Empirically, there actually seems to be nothing in the universe that cannot be broken down into smaller parts. It was once thought that we should discover 'atoms' that were indivisible, but this has proved impossible. There is always a smaller set of parts. So every 'one' is actually a 'set' or 'group'. This is a notion quite close to some of the early Buddhist analyses of the person into elements. When we think about this we start to see that the only really unreal number is one. There are no ones in the universe. One is an abstract intellectual concept. As soon as we think of one X, we are automatically having in mind the other Xs. So the 'one X' simply refers to an instance of Xs.

Thus oneness can be a matter of grouping things together, rather artificially, or of delineating an instance of a broader class.

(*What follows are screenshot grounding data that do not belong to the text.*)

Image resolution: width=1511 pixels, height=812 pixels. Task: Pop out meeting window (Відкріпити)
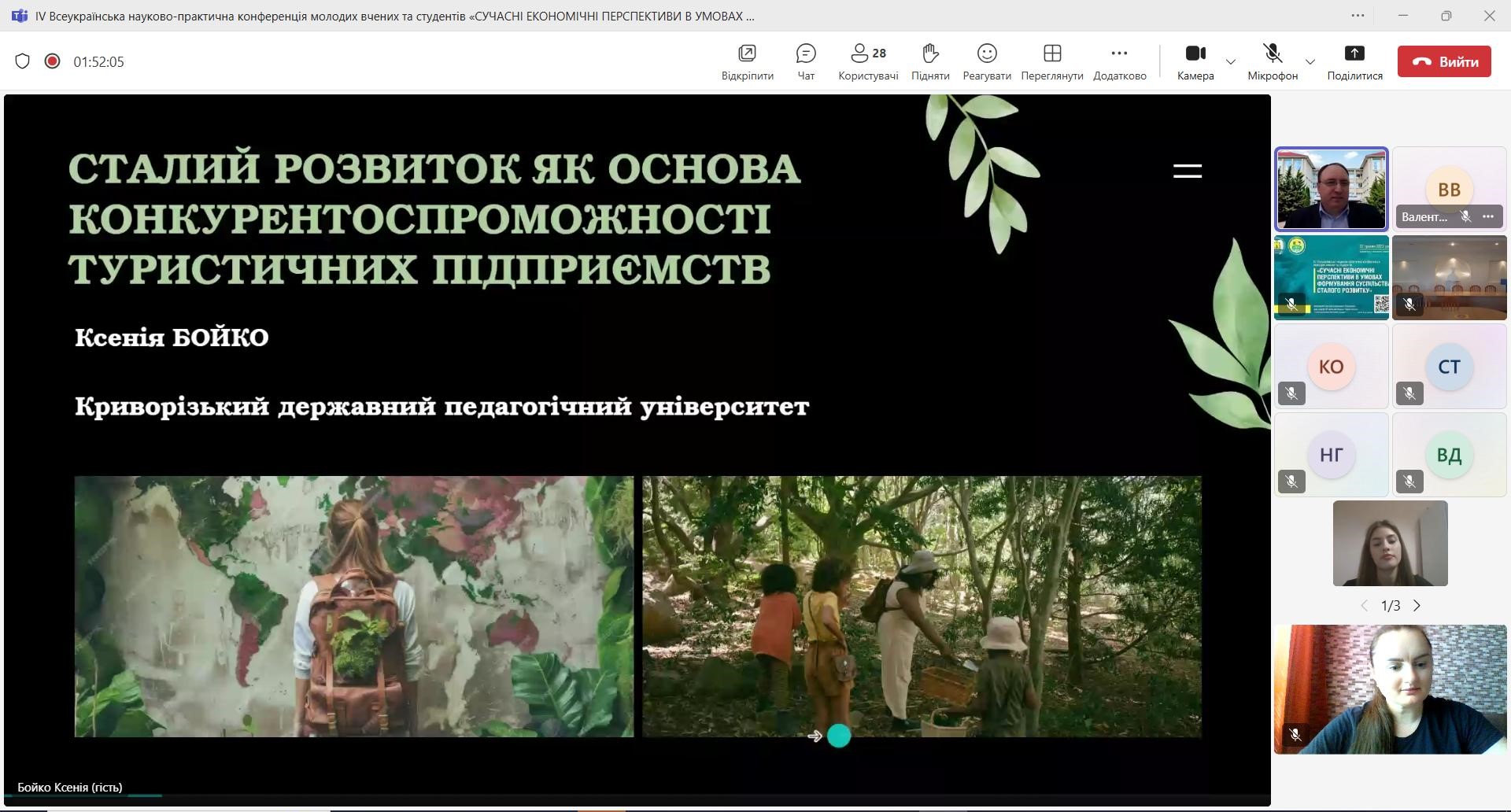(x=747, y=61)
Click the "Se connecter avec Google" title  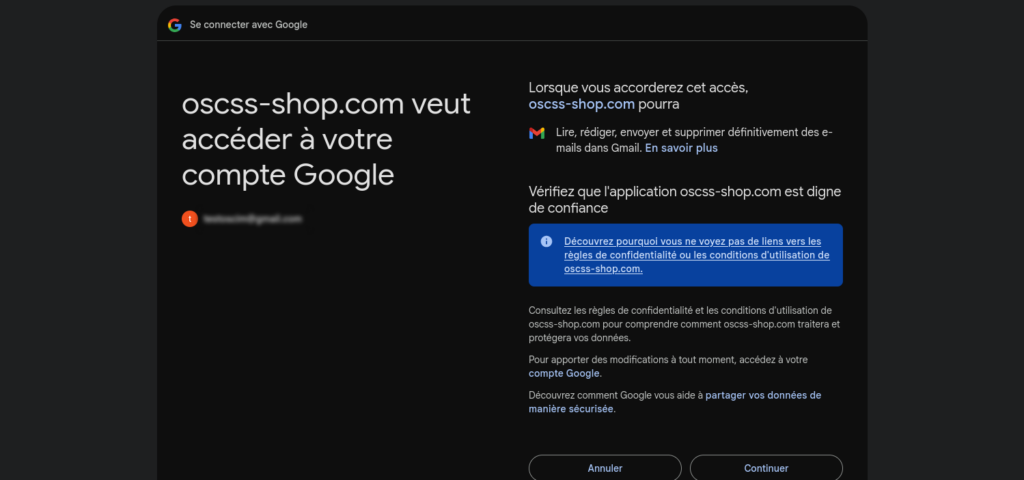pyautogui.click(x=248, y=25)
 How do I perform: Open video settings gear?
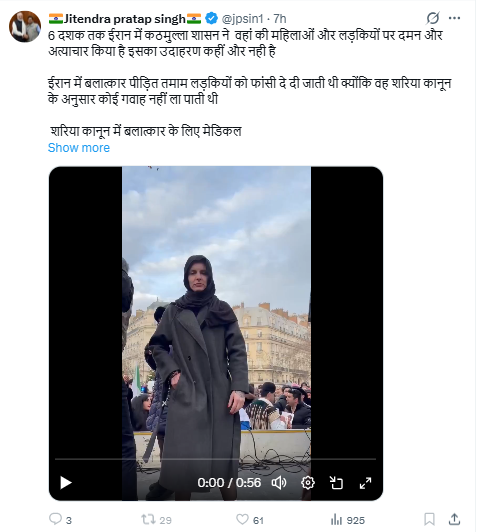[308, 482]
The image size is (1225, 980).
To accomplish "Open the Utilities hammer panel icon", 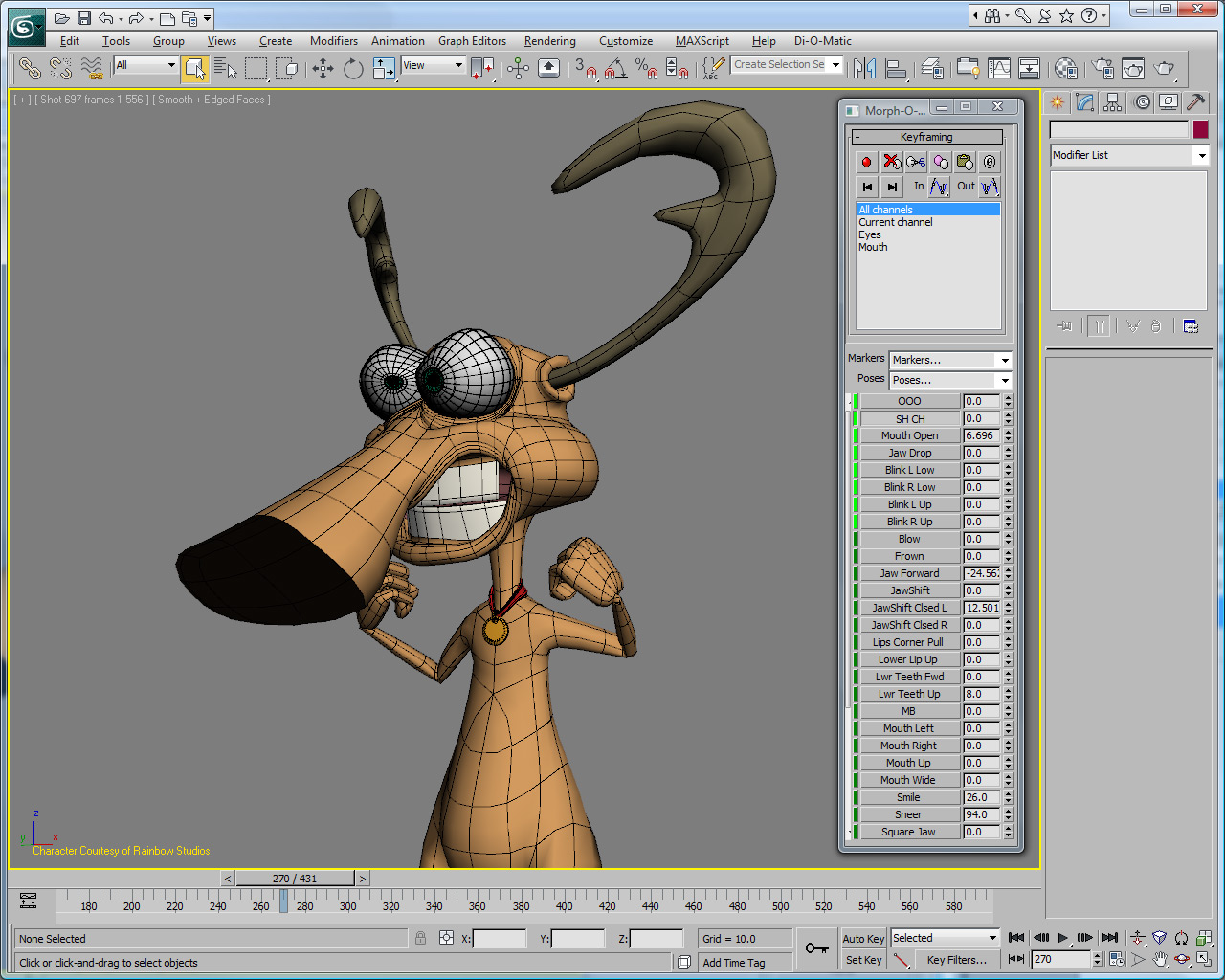I will coord(1195,102).
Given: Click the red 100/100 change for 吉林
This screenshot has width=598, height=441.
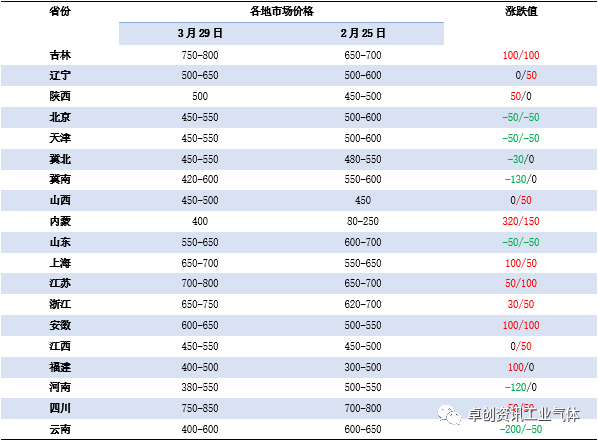Looking at the screenshot, I should 521,55.
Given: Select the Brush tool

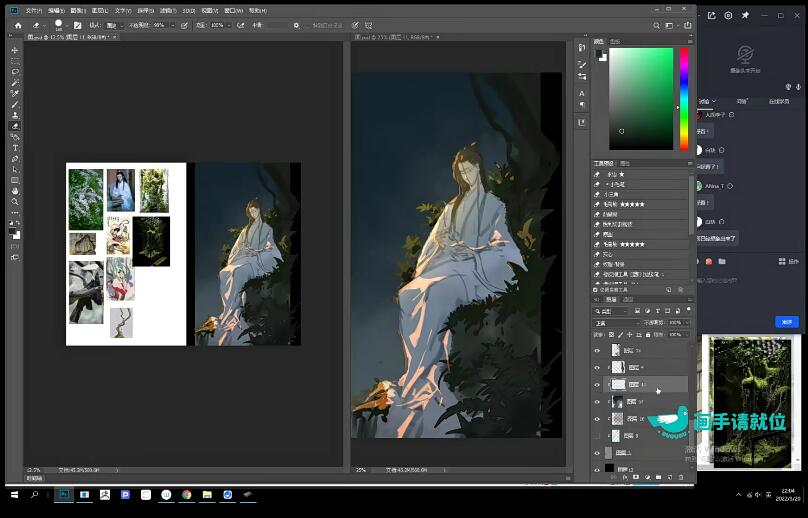Looking at the screenshot, I should [14, 105].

All of this means that the many instances that we encounter of 'oneness' as a fundamental spiritual principle are all vulnerable to both deconstruction and aggregation.

What does this mean in terms of practical spirituality? That one cannot claim a special status as one-self because, on the one hand (sic) one is constituted of many elements and on the other hand one is one-self only as an instance of all selves. So the attempt to find one's true self or oneness is doomed to failure. Nothing solid will be encountered that can be posited as one. Any attempt to find the oneness of all things will be similarly futile - actually even more futile, since to say that a group of things is one, in any meaningful sense, is to designate them as somehow united in distinction to something else, but if we are talking about 'all' things this become self-defeating.

Everything is a multiplicity. Our struggles to arrive at the kind of self-consistency that will justify a sense of one's oneness are un unnecessary self-torture. It cannot be done. Much more profitable and interesting is to explore the jungle of natural complexity than to imagine that one can reduce it to a monoculture.